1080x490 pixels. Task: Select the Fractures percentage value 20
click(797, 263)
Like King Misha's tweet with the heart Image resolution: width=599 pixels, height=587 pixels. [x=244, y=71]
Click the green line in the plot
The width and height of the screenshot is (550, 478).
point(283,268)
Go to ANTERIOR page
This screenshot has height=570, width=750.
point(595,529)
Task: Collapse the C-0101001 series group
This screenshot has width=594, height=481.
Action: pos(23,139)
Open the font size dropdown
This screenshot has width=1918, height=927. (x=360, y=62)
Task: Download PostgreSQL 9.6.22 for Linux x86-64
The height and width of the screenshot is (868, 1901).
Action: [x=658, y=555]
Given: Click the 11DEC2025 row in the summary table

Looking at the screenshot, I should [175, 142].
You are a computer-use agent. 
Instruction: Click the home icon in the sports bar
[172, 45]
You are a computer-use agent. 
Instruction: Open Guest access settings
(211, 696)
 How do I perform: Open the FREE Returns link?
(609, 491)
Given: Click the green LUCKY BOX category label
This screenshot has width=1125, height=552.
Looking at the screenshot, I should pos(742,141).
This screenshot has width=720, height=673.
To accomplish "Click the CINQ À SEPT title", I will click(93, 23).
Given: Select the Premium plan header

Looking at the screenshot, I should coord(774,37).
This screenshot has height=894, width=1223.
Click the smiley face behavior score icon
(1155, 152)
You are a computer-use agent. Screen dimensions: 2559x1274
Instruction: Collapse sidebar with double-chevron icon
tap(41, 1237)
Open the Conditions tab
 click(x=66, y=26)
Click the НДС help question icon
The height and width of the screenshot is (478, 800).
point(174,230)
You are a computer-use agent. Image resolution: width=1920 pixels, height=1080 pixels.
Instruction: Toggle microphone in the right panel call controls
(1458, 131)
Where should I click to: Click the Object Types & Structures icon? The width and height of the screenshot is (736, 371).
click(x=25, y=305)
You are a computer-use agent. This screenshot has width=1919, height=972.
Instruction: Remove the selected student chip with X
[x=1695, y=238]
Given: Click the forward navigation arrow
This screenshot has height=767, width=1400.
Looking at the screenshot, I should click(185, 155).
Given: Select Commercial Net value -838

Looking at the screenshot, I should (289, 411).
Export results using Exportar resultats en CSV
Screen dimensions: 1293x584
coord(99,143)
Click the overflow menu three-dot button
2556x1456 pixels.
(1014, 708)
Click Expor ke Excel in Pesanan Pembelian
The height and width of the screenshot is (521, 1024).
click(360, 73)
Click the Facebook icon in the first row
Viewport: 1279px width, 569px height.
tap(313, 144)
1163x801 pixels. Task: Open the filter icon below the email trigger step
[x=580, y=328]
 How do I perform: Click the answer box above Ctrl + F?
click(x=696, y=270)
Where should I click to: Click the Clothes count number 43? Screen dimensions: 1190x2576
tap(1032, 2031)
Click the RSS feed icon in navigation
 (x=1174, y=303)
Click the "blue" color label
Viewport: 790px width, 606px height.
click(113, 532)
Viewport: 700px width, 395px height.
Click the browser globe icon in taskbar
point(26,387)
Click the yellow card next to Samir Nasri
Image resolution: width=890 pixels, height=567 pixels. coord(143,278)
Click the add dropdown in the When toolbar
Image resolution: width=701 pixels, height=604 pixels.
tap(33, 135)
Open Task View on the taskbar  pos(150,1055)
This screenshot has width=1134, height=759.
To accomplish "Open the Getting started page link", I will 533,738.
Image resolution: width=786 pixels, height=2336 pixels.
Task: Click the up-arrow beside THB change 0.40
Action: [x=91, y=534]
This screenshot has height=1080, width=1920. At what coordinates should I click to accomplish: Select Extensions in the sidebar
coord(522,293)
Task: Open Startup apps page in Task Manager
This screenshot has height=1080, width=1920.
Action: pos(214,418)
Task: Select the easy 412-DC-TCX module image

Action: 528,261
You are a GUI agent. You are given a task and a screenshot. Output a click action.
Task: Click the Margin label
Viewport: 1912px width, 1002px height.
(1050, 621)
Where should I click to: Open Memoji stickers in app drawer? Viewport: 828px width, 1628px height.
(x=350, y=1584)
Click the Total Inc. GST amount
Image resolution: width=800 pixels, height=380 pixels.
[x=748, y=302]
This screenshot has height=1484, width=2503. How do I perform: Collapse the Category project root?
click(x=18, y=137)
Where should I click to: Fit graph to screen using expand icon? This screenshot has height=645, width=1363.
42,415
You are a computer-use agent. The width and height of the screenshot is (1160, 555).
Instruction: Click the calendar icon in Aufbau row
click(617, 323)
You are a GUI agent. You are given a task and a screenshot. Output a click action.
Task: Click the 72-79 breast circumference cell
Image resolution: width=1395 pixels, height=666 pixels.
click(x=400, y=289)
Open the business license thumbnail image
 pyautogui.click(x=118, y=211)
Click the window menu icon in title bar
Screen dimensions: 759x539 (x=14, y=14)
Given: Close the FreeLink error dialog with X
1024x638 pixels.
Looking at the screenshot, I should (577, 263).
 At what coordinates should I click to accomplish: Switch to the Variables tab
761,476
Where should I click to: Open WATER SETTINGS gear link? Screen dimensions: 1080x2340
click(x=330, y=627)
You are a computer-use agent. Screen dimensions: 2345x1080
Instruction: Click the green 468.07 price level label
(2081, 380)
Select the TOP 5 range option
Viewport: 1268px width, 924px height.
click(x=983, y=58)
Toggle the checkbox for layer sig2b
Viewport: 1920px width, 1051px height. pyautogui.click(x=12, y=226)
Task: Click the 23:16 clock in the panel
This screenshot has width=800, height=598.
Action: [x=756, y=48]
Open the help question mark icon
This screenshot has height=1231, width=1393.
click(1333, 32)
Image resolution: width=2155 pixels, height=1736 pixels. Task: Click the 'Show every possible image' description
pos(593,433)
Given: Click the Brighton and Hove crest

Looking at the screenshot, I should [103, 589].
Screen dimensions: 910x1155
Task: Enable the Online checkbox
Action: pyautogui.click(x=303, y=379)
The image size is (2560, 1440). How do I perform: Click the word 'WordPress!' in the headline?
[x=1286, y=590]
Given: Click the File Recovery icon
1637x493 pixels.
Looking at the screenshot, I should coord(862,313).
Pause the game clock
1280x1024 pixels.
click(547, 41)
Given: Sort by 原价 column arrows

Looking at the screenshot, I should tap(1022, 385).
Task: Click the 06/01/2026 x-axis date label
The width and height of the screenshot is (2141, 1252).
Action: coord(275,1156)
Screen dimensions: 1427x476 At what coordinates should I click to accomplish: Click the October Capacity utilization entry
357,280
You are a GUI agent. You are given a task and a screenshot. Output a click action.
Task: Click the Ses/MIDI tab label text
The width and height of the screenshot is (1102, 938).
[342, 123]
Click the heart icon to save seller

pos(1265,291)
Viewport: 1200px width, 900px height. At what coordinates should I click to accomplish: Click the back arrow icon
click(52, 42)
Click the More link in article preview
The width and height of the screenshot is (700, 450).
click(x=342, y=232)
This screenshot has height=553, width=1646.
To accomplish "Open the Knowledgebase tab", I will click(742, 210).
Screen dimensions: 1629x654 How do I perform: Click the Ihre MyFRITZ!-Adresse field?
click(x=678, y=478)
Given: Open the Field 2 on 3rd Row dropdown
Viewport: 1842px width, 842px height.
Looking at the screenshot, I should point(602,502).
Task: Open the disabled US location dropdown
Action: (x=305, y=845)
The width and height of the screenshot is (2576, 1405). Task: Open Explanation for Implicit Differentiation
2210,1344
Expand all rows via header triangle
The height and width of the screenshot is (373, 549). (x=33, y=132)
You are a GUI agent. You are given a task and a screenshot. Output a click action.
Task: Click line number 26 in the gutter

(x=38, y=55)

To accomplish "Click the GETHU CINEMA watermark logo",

* _Goal of the exercise_
Please quote the entire listing above word for word, from its first line through its last.

* _The completed task_
1080x490 pixels. Task: Select the Fractures percentage value 20
click(797, 263)
Like King Misha's tweet with the heart Image resolution: width=599 pixels, height=587 pixels. [x=244, y=71]
Click the green line in the plot
The width and height of the screenshot is (550, 478).
point(283,268)
Go to ANTERIOR page
This screenshot has height=570, width=750.
point(595,529)
Task: Collapse the C-0101001 series group
This screenshot has width=594, height=481.
Action: pos(23,139)
Open the font size dropdown
This screenshot has width=1918, height=927. (x=360, y=62)
Task: Download PostgreSQL 9.6.22 for Linux x86-64
The height and width of the screenshot is (868, 1901).
Action: [x=658, y=555]
Given: Click the 11DEC2025 row in the summary table

Looking at the screenshot, I should [175, 142].
You are a computer-use agent. 
Instruction: Click the home icon in the sports bar
[172, 45]
You are a computer-use agent. 
Instruction: Open Guest access settings
(211, 696)
 How do I perform: Open the FREE Returns link?
(609, 491)
Given: Click the green LUCKY BOX category label
This screenshot has width=1125, height=552.
Looking at the screenshot, I should pos(742,141).
This screenshot has width=720, height=673.
To accomplish "Click the CINQ À SEPT title", I will click(93, 23).
Given: Select the Premium plan header

Looking at the screenshot, I should coord(774,37).
This screenshot has height=894, width=1223.
Click the smiley face behavior score icon
(1155, 152)
You are a computer-use agent. Screen dimensions: 2559x1274
Instruction: Collapse sidebar with double-chevron icon
tap(41, 1237)
Open the Conditions tab
 click(x=66, y=26)
Click the НДС help question icon
The height and width of the screenshot is (478, 800).
point(174,230)
You are a computer-use agent. Image resolution: width=1920 pixels, height=1080 pixels.
Instruction: Toggle microphone in the right panel call controls
(1458, 131)
Where should I click to: Click the Object Types & Structures icon? The width and height of the screenshot is (736, 371).
click(x=25, y=305)
You are a computer-use agent. This screenshot has width=1919, height=972.
Instruction: Remove the selected student chip with X
[x=1695, y=238]
Given: Click the forward navigation arrow
This screenshot has height=767, width=1400.
Looking at the screenshot, I should click(185, 155).
Given: Select Commercial Net value -838

Looking at the screenshot, I should (289, 411).
Export results using Exportar resultats en CSV
Screen dimensions: 1293x584
coord(99,143)
Click the overflow menu three-dot button
2556x1456 pixels.
(1014, 708)
Click Expor ke Excel in Pesanan Pembelian
The height and width of the screenshot is (521, 1024).
click(360, 73)
Click the Facebook icon in the first row
Viewport: 1279px width, 569px height.
tap(313, 144)
1163x801 pixels. Task: Open the filter icon below the email trigger step
[x=580, y=328]
 How do I perform: Click the answer box above Ctrl + F?
click(x=696, y=270)
Where should I click to: Click the Clothes count number 43? Screen dimensions: 1190x2576
tap(1032, 2031)
Click the RSS feed icon in navigation
 (x=1174, y=303)
Click the "blue" color label
Viewport: 790px width, 606px height.
click(113, 532)
Viewport: 700px width, 395px height.
Click the browser globe icon in taskbar
point(26,387)
Click the yellow card next to Samir Nasri
Image resolution: width=890 pixels, height=567 pixels. coord(143,278)
Click the add dropdown in the When toolbar
Image resolution: width=701 pixels, height=604 pixels.
tap(33, 135)
Open Task View on the taskbar  pos(150,1055)
This screenshot has width=1134, height=759.
To accomplish "Open the Getting started page link", I will 533,738.
Image resolution: width=786 pixels, height=2336 pixels.
Task: Click the up-arrow beside THB change 0.40
Action: [x=91, y=534]
This screenshot has height=1080, width=1920. At what coordinates should I click to accomplish: Select Extensions in the sidebar
coord(522,293)
Task: Open Startup apps page in Task Manager
This screenshot has height=1080, width=1920.
Action: pos(214,418)
Task: Select the easy 412-DC-TCX module image

Action: 528,261
You are a GUI agent. You are given a task and a screenshot. Output a click action.
Task: Click the Margin label
Viewport: 1912px width, 1002px height.
(1050, 621)
Where should I click to: Open Memoji stickers in app drawer? Viewport: 828px width, 1628px height.
(x=350, y=1584)
Click the Total Inc. GST amount
Image resolution: width=800 pixels, height=380 pixels.
[x=748, y=302]
This screenshot has height=1484, width=2503. How do I perform: Collapse the Category project root?
click(x=18, y=137)
Where should I click to: Fit graph to screen using expand icon? This screenshot has height=645, width=1363.
42,415
You are a computer-use agent. The width and height of the screenshot is (1160, 555).
Instruction: Click the calendar icon in Aufbau row
click(617, 323)
You are a GUI agent. You are given a task and a screenshot. Output a click action.
Task: Click the 72-79 breast circumference cell
Image resolution: width=1395 pixels, height=666 pixels.
click(x=400, y=289)
Open the business license thumbnail image
 pyautogui.click(x=118, y=211)
Click the window menu icon in title bar
Screen dimensions: 759x539 (x=14, y=14)
Given: Close the FreeLink error dialog with X
1024x638 pixels.
Looking at the screenshot, I should (577, 263).
 At what coordinates should I click to accomplish: Switch to the Variables tab
761,476
Where should I click to: Open WATER SETTINGS gear link? Screen dimensions: 1080x2340
click(x=330, y=627)
You are a computer-use agent. Screen dimensions: 2345x1080
Instruction: Click the green 468.07 price level label
(2081, 380)
Select the TOP 5 range option
Viewport: 1268px width, 924px height.
click(x=983, y=58)
Toggle the checkbox for layer sig2b
Viewport: 1920px width, 1051px height. pyautogui.click(x=12, y=226)
Task: Click the 23:16 clock in the panel
This screenshot has width=800, height=598.
Action: [x=756, y=48]
Open the help question mark icon
This screenshot has height=1231, width=1393.
click(1333, 32)
Image resolution: width=2155 pixels, height=1736 pixels. Task: Click the 'Show every possible image' description
pos(593,433)
Given: Click the Brighton and Hove crest

Looking at the screenshot, I should [103, 589].
Screen dimensions: 910x1155
Task: Enable the Online checkbox
Action: pyautogui.click(x=303, y=379)
The image size is (2560, 1440). How do I perform: Click the word 'WordPress!' in the headline?
[x=1286, y=590]
Given: Click the File Recovery icon
1637x493 pixels.
Looking at the screenshot, I should coord(862,313).
Pause the game clock
1280x1024 pixels.
click(547, 41)
Given: Sort by 原价 column arrows

Looking at the screenshot, I should tap(1022, 385).
Task: Click the 06/01/2026 x-axis date label
The width and height of the screenshot is (2141, 1252).
Action: coord(275,1156)
Screen dimensions: 1427x476 At what coordinates should I click to accomplish: Click the October Capacity utilization entry
357,280
You are a GUI agent. You are given a task and a screenshot. Output a click action.
Task: Click the Ses/MIDI tab label text
The width and height of the screenshot is (1102, 938).
[342, 123]
Click the heart icon to save seller

pos(1265,291)
Viewport: 1200px width, 900px height. At what coordinates should I click to accomplish: Click the back arrow icon
click(52, 42)
Click the More link in article preview
The width and height of the screenshot is (700, 450).
click(x=342, y=232)
This screenshot has height=553, width=1646.
To accomplish "Open the Knowledgebase tab", I will click(742, 210).
Screen dimensions: 1629x654 How do I perform: Click the Ihre MyFRITZ!-Adresse field?
click(x=678, y=478)
Given: Open the Field 2 on 3rd Row dropdown
Viewport: 1842px width, 842px height.
Looking at the screenshot, I should point(602,502).
Task: Open the disabled US location dropdown
Action: (x=305, y=845)
The width and height of the screenshot is (2576, 1405). Task: Open Explanation for Implicit Differentiation
2210,1344
Expand all rows via header triangle
The height and width of the screenshot is (373, 549). (x=33, y=132)
You are a GUI agent. You are given a task and a screenshot. Output a click action.
Task: Click line number 26 in the gutter

(x=38, y=55)

To accomplish "Click the GETHU CINEMA watermark logo",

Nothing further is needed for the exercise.